▸ EXERCISE DETAILS:
Reproduce the records word for word, with nothing left out.

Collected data
- - - -
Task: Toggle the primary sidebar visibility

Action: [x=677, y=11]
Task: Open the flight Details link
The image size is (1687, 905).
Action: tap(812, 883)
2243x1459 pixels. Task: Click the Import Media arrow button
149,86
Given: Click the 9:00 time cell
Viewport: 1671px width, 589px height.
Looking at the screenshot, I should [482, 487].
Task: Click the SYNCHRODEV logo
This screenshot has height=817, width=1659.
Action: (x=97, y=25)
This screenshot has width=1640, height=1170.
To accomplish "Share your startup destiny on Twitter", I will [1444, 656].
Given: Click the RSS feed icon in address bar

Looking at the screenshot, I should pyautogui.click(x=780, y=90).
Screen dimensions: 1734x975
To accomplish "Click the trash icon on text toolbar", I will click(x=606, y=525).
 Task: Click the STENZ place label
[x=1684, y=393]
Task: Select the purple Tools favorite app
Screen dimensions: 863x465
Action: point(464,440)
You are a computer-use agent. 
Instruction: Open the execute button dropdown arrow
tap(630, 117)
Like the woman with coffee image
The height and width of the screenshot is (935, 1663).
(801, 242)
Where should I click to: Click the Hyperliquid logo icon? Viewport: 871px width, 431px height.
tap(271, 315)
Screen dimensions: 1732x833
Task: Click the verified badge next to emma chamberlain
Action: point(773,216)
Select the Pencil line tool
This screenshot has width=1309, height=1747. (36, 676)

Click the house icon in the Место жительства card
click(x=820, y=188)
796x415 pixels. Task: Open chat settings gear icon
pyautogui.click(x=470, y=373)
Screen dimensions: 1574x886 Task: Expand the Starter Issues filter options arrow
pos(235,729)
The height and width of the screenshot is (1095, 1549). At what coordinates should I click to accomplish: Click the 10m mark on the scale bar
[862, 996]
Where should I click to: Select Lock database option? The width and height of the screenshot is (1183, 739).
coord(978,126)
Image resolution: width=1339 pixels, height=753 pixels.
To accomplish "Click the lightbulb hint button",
- - - -
▸ SOLUTION:
Task: Toggle the primary sidebar visibility

Action: [x=677, y=11]
Task: Open the flight Details link
The image size is (1687, 905).
Action: tap(812, 883)
2243x1459 pixels. Task: Click the Import Media arrow button
149,86
Given: Click the 9:00 time cell
Viewport: 1671px width, 589px height.
Looking at the screenshot, I should [482, 487].
Task: Click the SYNCHRODEV logo
This screenshot has height=817, width=1659.
Action: (x=97, y=25)
This screenshot has width=1640, height=1170.
To accomplish "Share your startup destiny on Twitter", I will [1444, 656].
Given: Click the RSS feed icon in address bar

Looking at the screenshot, I should pyautogui.click(x=780, y=90).
Screen dimensions: 1734x975
To accomplish "Click the trash icon on text toolbar", I will click(x=606, y=525).
 Task: Click the STENZ place label
[x=1684, y=393]
Task: Select the purple Tools favorite app
Screen dimensions: 863x465
Action: point(464,440)
You are a computer-use agent. 
Instruction: Open the execute button dropdown arrow
tap(630, 117)
Like the woman with coffee image
The height and width of the screenshot is (935, 1663).
(801, 242)
Where should I click to: Click the Hyperliquid logo icon? Viewport: 871px width, 431px height.
tap(271, 315)
Screen dimensions: 1732x833
Task: Click the verified badge next to emma chamberlain
Action: point(773,216)
Select the Pencil line tool
This screenshot has width=1309, height=1747. (36, 676)

Click the house icon in the Место жительства card
click(x=820, y=188)
796x415 pixels. Task: Open chat settings gear icon
pyautogui.click(x=470, y=373)
Screen dimensions: 1574x886 Task: Expand the Starter Issues filter options arrow
pos(235,729)
The height and width of the screenshot is (1095, 1549). At what coordinates should I click to accomplish: Click the 10m mark on the scale bar
[862, 996]
Where should I click to: Select Lock database option? The width and height of the screenshot is (1183, 739).
coord(978,126)
Image resolution: width=1339 pixels, height=753 pixels.
To accomplish "Click the lightbulb hint button",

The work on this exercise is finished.